Work request
Apart from the pictures, every line below is to be set down exactly.

Record set
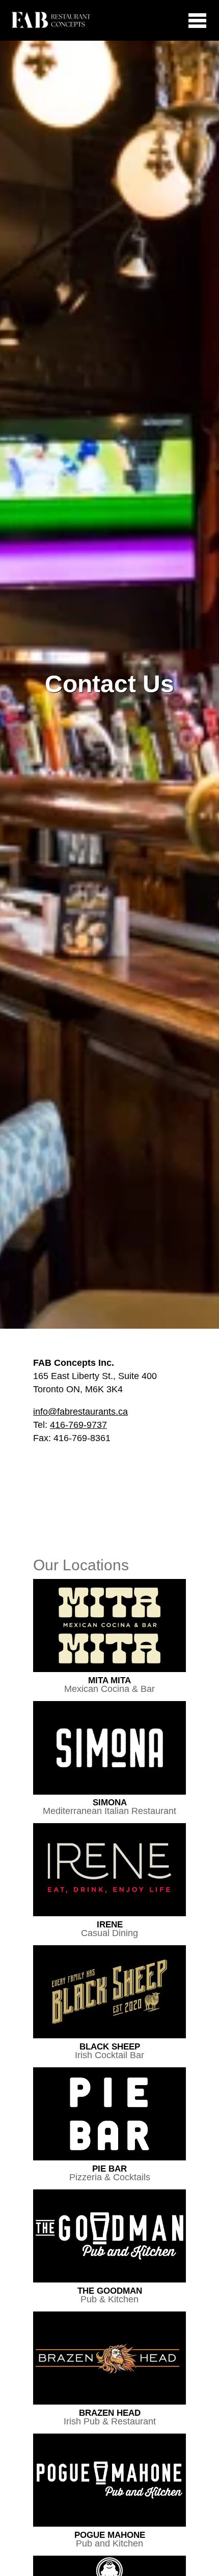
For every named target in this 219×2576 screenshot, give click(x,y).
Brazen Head (110, 2417)
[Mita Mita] (109, 1626)
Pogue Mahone (109, 2539)
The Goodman (109, 2295)
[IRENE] (109, 1870)
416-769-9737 (78, 1425)
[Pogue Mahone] (109, 2481)
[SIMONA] (109, 1748)
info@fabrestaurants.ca (80, 1412)
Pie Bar (109, 2173)
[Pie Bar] (109, 2114)
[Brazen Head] (109, 2358)
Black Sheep (109, 2051)
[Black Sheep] (109, 1992)
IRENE (109, 1929)
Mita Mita (109, 1685)
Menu (188, 20)
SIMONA (109, 1807)
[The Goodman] (109, 2236)
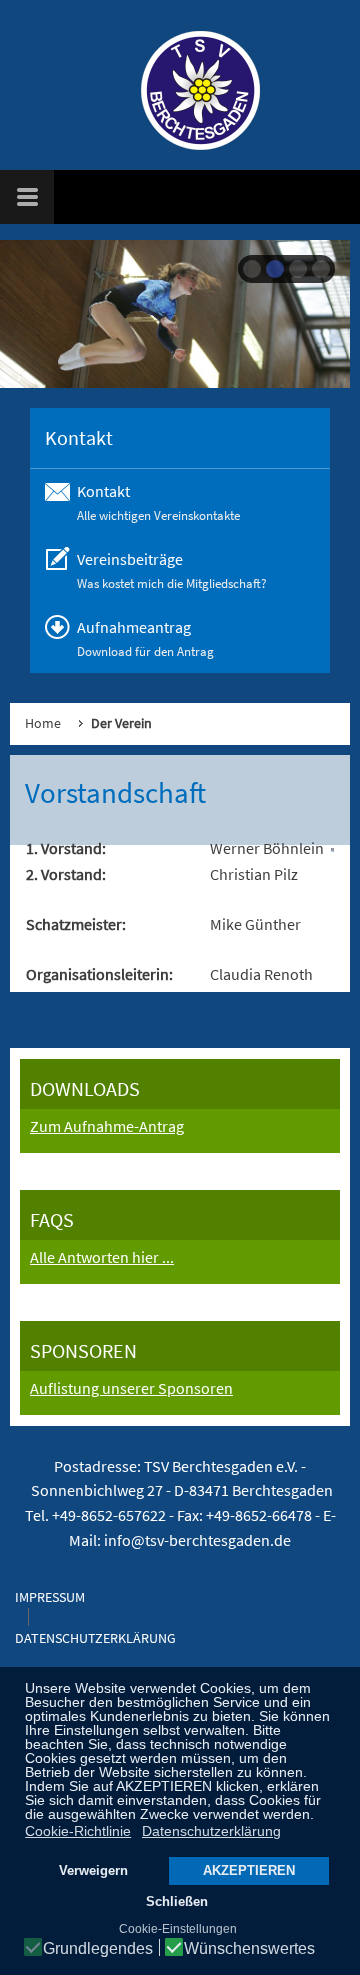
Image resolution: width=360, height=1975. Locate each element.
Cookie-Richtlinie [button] (78, 1831)
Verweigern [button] (93, 1871)
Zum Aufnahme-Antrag (107, 1126)
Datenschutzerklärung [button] (211, 1831)
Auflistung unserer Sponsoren (131, 1388)
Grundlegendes (98, 1949)
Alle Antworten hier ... (102, 1257)
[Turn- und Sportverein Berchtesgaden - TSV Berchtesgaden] (190, 90)
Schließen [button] (177, 1902)
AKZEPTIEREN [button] (249, 1871)
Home (43, 723)
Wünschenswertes (249, 1949)
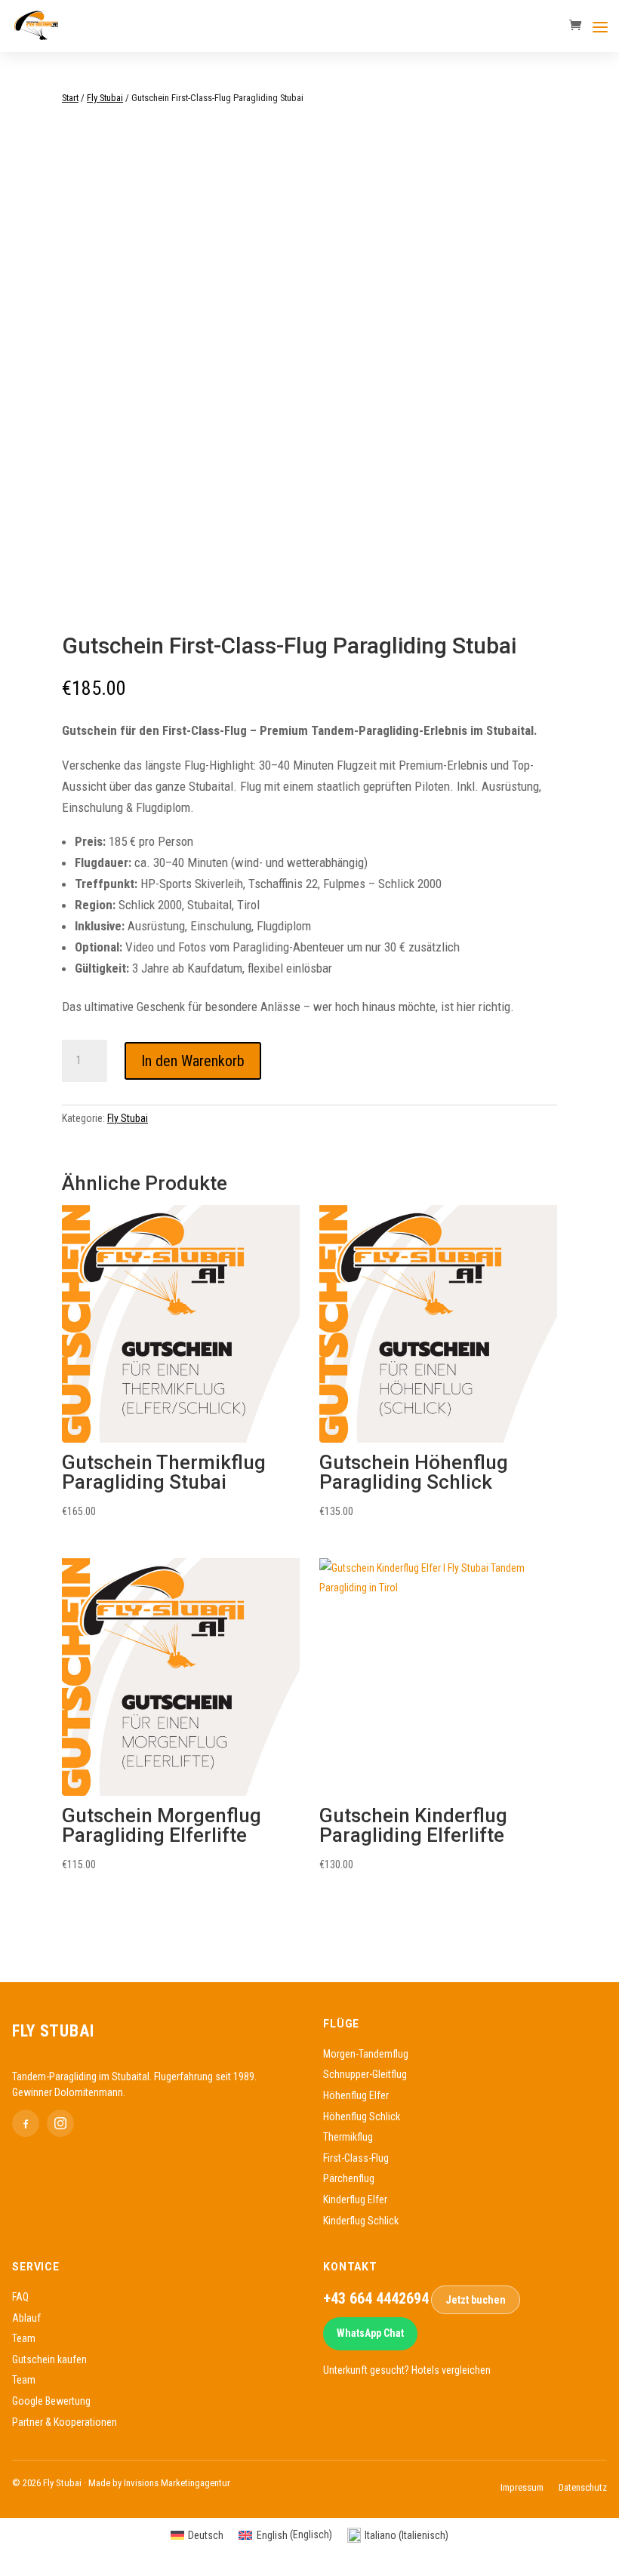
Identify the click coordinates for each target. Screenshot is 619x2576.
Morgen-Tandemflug (365, 2054)
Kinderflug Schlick (361, 2221)
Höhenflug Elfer (356, 2095)
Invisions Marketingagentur (177, 2482)
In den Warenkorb (193, 1061)
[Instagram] (60, 2123)
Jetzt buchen (475, 2300)
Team (23, 2338)
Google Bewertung (51, 2401)
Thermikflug (348, 2137)
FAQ (20, 2297)
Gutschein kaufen (49, 2359)
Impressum (522, 2487)
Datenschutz (583, 2487)
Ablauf (26, 2318)
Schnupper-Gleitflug (365, 2074)
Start (70, 97)
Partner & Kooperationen (64, 2422)
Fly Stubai (105, 97)
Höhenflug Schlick (361, 2116)
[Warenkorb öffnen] (579, 26)
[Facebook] (25, 2123)
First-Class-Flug (356, 2158)
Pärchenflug (348, 2178)
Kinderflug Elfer (355, 2199)
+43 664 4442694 (376, 2298)
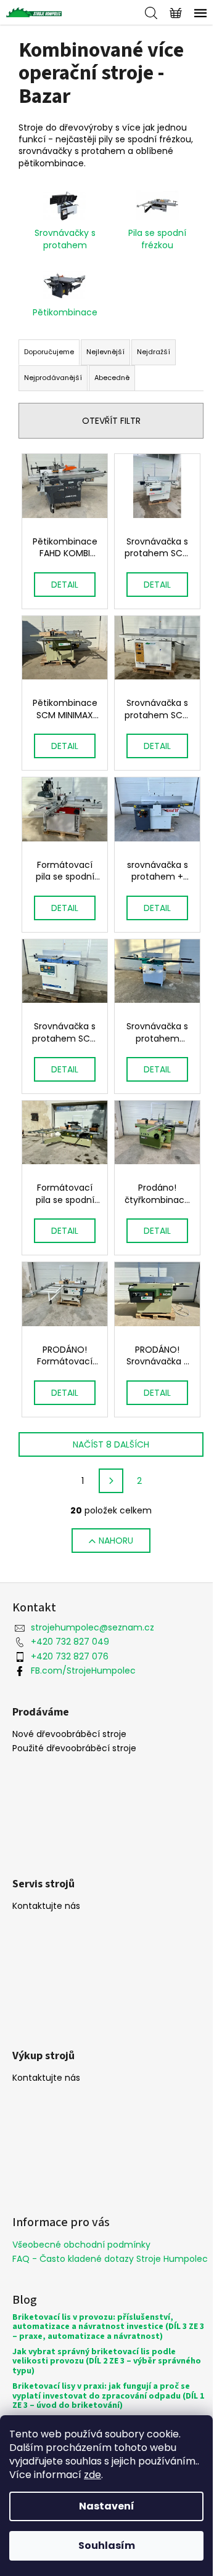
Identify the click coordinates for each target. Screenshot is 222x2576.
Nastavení (106, 2506)
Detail (64, 584)
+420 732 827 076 (70, 1656)
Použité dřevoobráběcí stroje (74, 1748)
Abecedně (112, 378)
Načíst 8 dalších (111, 1444)
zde (92, 2475)
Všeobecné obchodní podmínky (81, 2244)
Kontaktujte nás (46, 1906)
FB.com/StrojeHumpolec (83, 1670)
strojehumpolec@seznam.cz (92, 1627)
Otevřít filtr (111, 421)
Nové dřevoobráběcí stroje (69, 1734)
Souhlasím (106, 2545)
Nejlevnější (105, 352)
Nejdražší (153, 352)
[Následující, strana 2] (111, 1480)
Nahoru (116, 1540)
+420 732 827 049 (70, 1641)
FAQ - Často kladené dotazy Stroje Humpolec (110, 2259)
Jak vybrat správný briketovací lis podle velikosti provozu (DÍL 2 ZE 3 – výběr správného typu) (106, 2361)
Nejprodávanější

Result below
For every named target in this 219×2576 screenshot, give click(x,y).
Brazen Head (110, 2417)
[Mita Mita] (109, 1626)
Pogue Mahone (109, 2539)
The Goodman (109, 2295)
[IRENE] (109, 1870)
416-769-9737 (78, 1425)
[Pogue Mahone] (109, 2481)
[SIMONA] (109, 1748)
info@fabrestaurants.ca (80, 1412)
Pie Bar (109, 2173)
[Pie Bar] (109, 2114)
[Brazen Head] (109, 2358)
Black Sheep (109, 2051)
[Black Sheep] (109, 1992)
IRENE (109, 1929)
Mita Mita (109, 1685)
Menu (188, 20)
SIMONA (109, 1807)
[The Goodman] (109, 2236)
Image resolution: width=360, height=1975. Locate each element.
Cookie-Richtlinie [button] (78, 1831)
Verweigern [button] (93, 1871)
Zum Aufnahme-Antrag (107, 1126)
Datenschutzerklärung [button] (211, 1831)
Auflistung unserer Sponsoren (131, 1388)
Grundlegendes (98, 1949)
Alle Antworten hier ... (102, 1257)
[Turn- und Sportverein Berchtesgaden - TSV Berchtesgaden] (190, 90)
Schließen [button] (177, 1902)
AKZEPTIEREN [button] (249, 1871)
Home (43, 723)
Wünschenswertes (249, 1949)
Identify the click coordinates for each target. Screenshot is 619x2576.
Morgen-Tandemflug (365, 2054)
Kinderflug Schlick (361, 2221)
Höhenflug Elfer (356, 2095)
Invisions Marketingagentur (177, 2482)
In den Warenkorb (193, 1061)
[Instagram] (60, 2123)
Jetzt buchen (475, 2300)
Team (23, 2338)
Google Bewertung (51, 2401)
Thermikflug (348, 2137)
FAQ (20, 2297)
Gutschein kaufen (49, 2359)
Impressum (522, 2487)
Datenschutz (583, 2487)
Ablauf (26, 2318)
Schnupper-Gleitflug (365, 2074)
Start (70, 97)
Partner & Kooperationen (64, 2422)
Fly Stubai (105, 97)
Höhenflug Schlick (361, 2116)
[Warenkorb öffnen] (579, 26)
[Facebook] (25, 2123)
First-Class-Flug (356, 2158)
Pärchenflug (348, 2178)
Kinderflug Elfer (355, 2199)
+43 664 4442694 (376, 2298)
Identify the click coordinates for each target. Screenshot is 222x2576.
Nastavení (106, 2506)
Detail (64, 584)
+420 732 827 076 (70, 1656)
Použité dřevoobráběcí stroje (74, 1748)
Abecedně (112, 378)
Načíst 8 dalších (111, 1444)
zde (92, 2475)
Všeobecné obchodní podmínky (81, 2244)
Kontaktujte nás (46, 1906)
FB.com/StrojeHumpolec (83, 1670)
strojehumpolec@seznam.cz (92, 1627)
Otevřít filtr (111, 421)
Nové dřevoobráběcí stroje (69, 1734)
Souhlasím (106, 2545)
Nejlevnější (105, 352)
Nejdražší (153, 352)
[Následující, strana 2] (111, 1480)
Nahoru (116, 1540)
+420 732 827 049 (70, 1641)
FAQ - Často kladené dotazy Stroje Humpolec (110, 2259)
Jak vybrat správný briketovací lis podle velikosti provozu (DÍL 2 ZE 3 – výběr správného typu) (106, 2361)
Nejprodávanější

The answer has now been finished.